- _What is needed_: Each line below that contains the word "arrow" must be copied.

- _Stored data entries_:
● ● ● ●

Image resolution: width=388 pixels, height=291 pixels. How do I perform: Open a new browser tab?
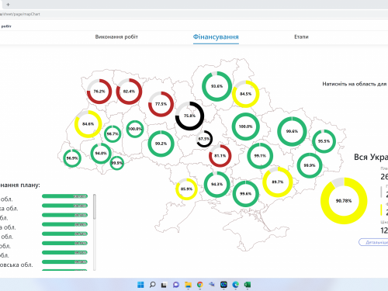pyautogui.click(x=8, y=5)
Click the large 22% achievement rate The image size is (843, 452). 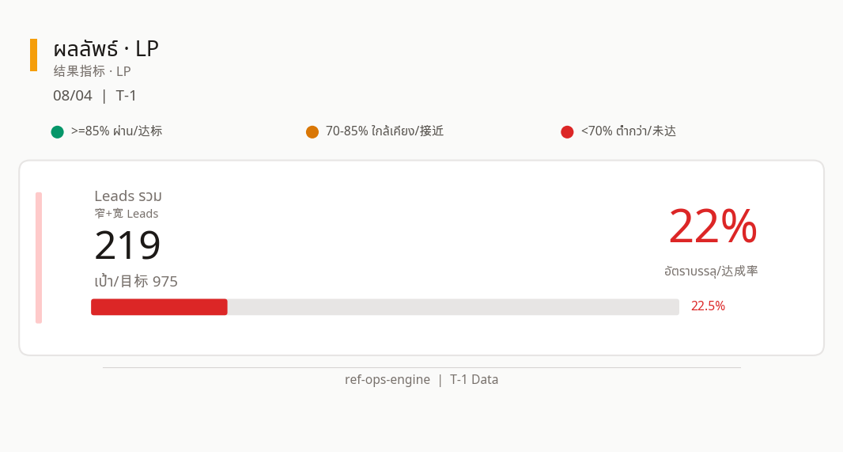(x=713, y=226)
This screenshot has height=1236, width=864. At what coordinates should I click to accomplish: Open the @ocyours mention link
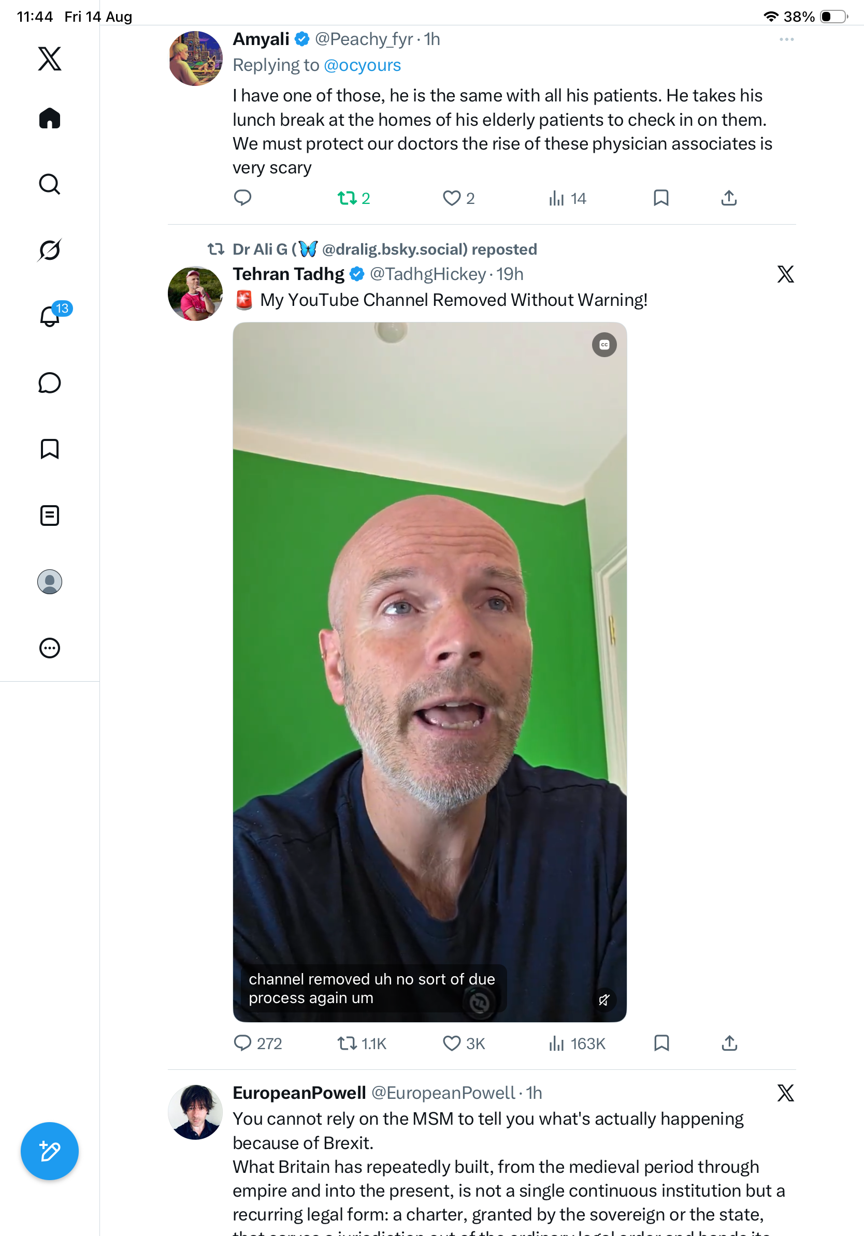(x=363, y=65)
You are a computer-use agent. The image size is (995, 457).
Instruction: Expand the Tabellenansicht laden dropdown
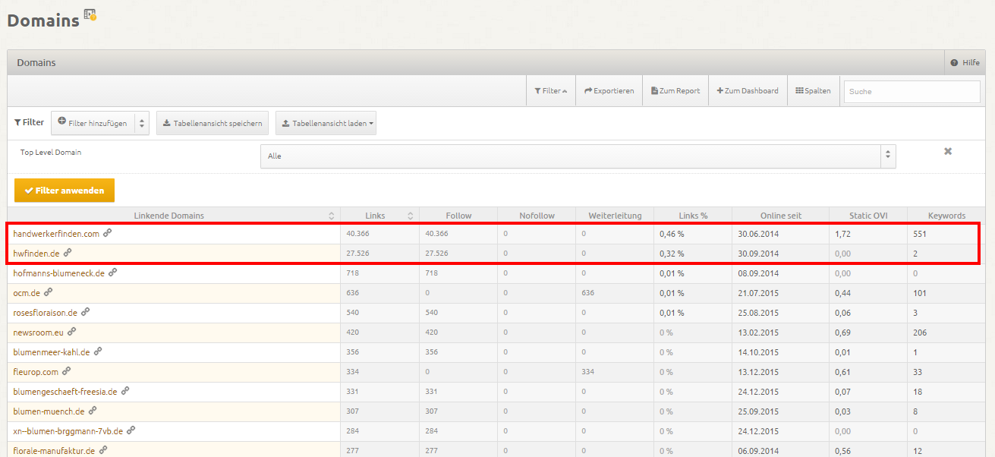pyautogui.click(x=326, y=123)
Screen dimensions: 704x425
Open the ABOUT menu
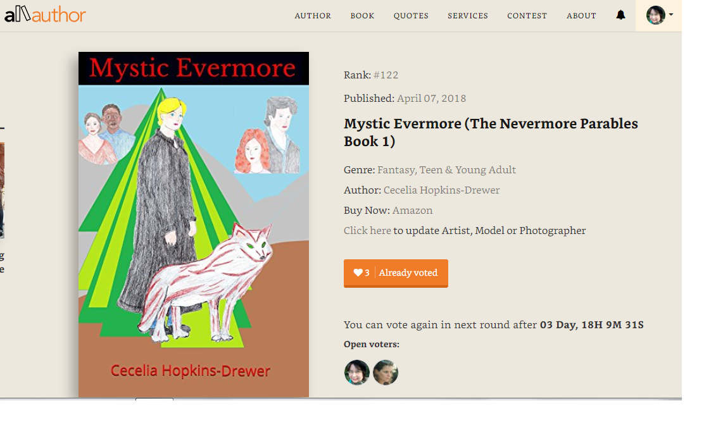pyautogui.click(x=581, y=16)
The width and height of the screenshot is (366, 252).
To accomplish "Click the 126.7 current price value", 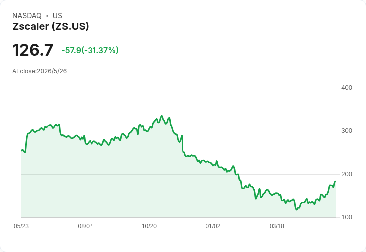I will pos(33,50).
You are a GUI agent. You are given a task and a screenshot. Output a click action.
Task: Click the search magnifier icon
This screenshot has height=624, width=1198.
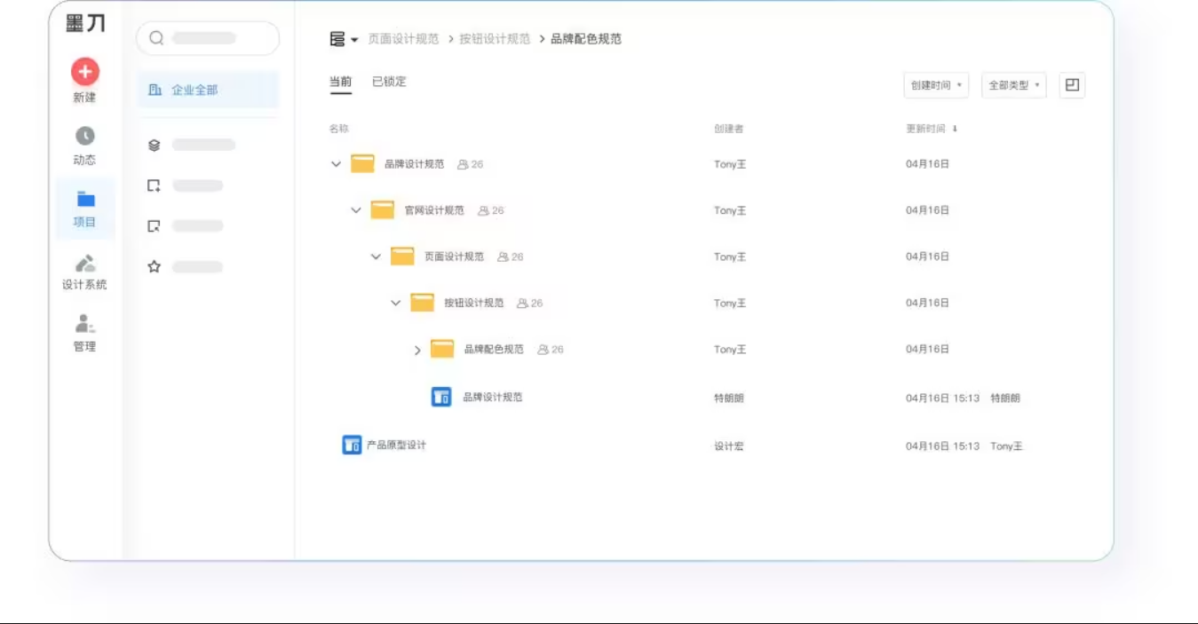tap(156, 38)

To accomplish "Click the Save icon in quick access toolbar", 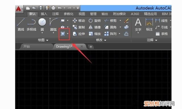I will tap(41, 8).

● ● ● ●

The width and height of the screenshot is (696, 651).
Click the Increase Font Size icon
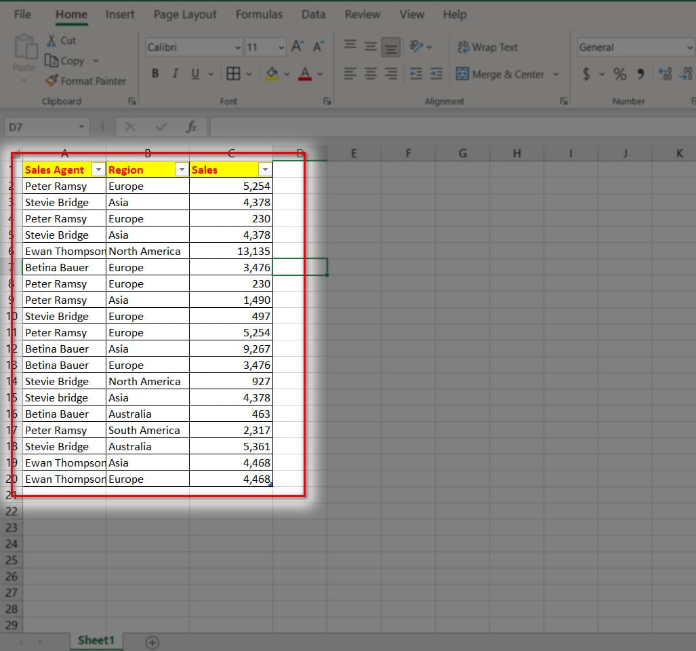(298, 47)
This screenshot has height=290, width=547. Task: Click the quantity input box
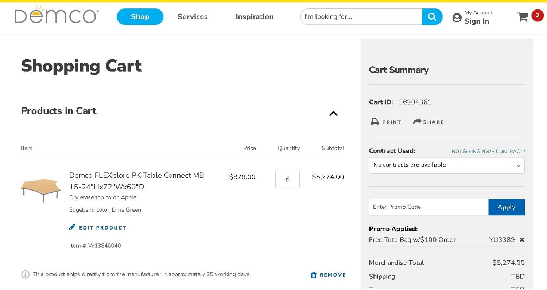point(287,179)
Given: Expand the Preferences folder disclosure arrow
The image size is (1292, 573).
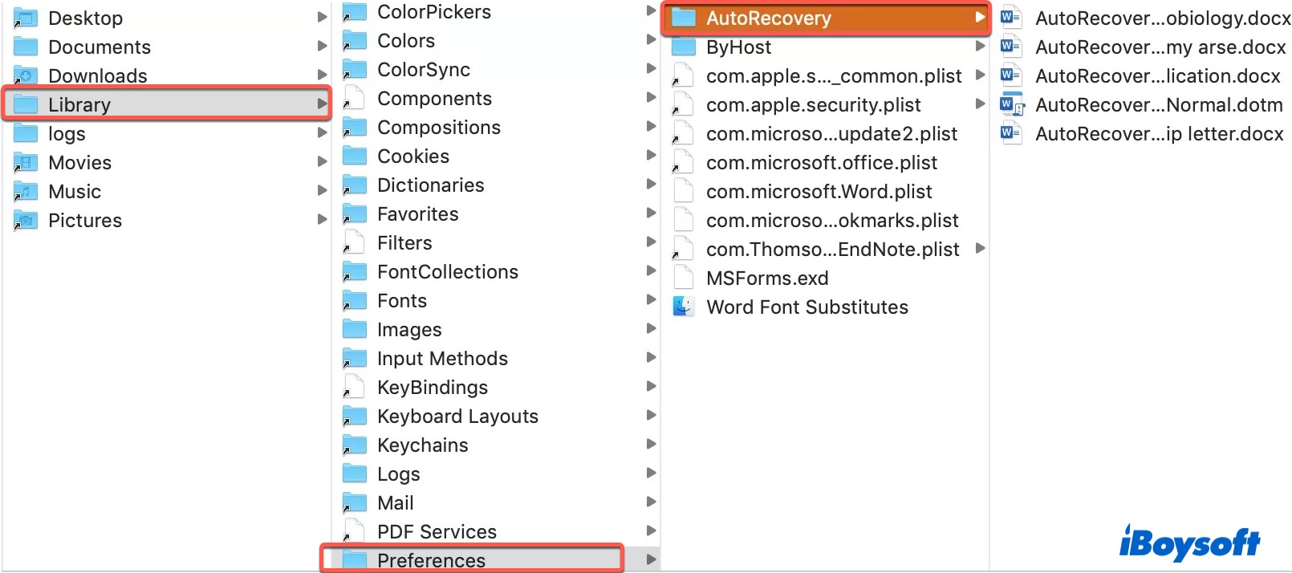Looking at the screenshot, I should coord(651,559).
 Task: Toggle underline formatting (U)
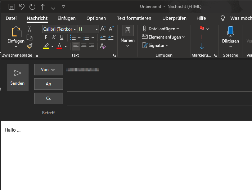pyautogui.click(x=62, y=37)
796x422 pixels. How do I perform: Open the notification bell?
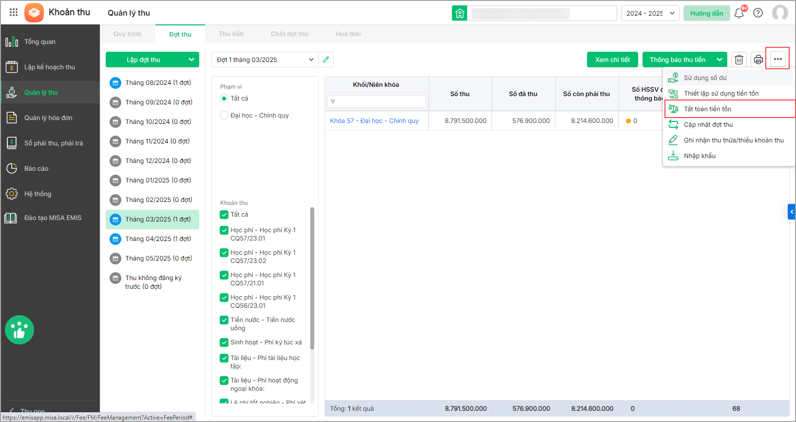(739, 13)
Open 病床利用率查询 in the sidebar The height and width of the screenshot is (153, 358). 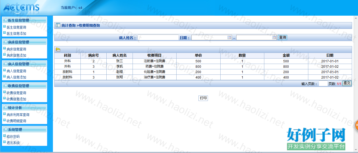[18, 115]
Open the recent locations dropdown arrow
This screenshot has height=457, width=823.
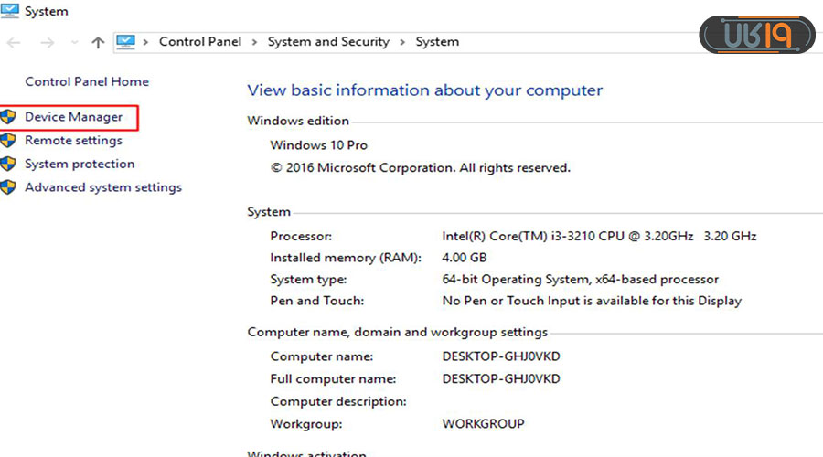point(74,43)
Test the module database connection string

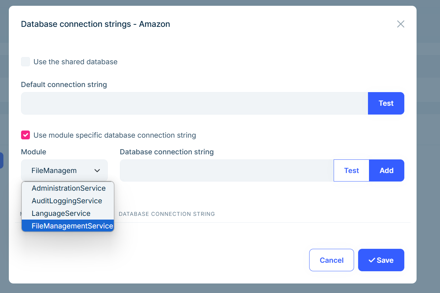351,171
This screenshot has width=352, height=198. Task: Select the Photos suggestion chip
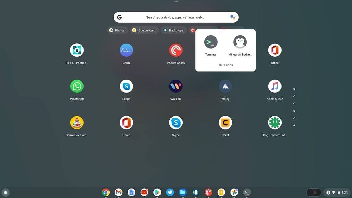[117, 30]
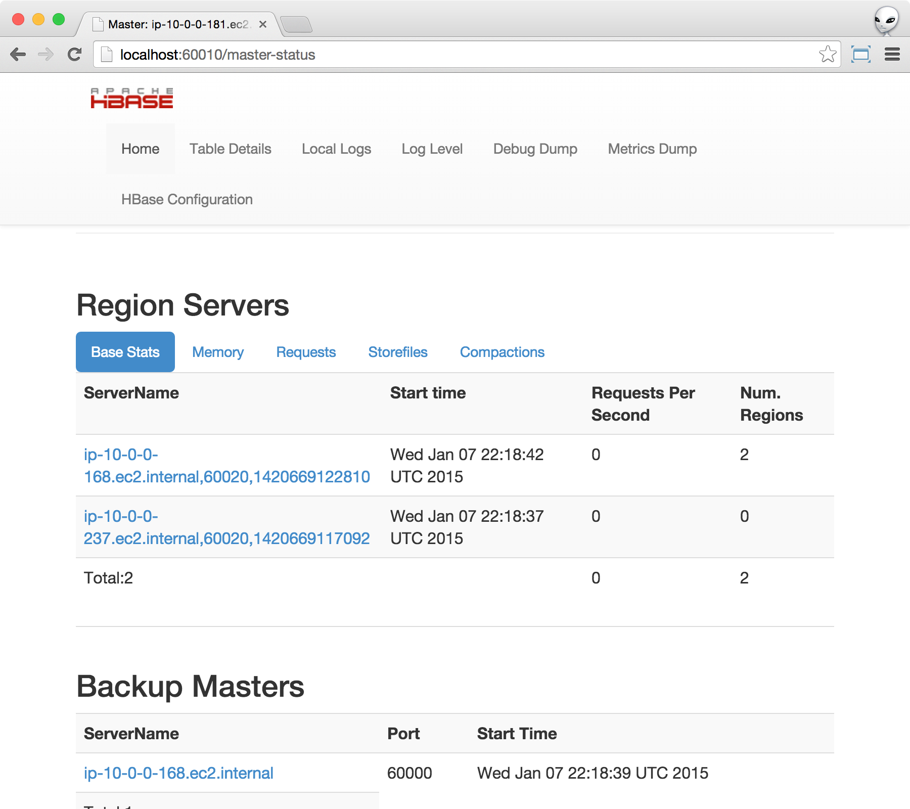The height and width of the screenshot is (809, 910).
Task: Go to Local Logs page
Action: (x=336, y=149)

● ● ● ●

- _Result below_:
Given: Expand the Preferences folder disclosure arrow
Open the recent locations dropdown arrow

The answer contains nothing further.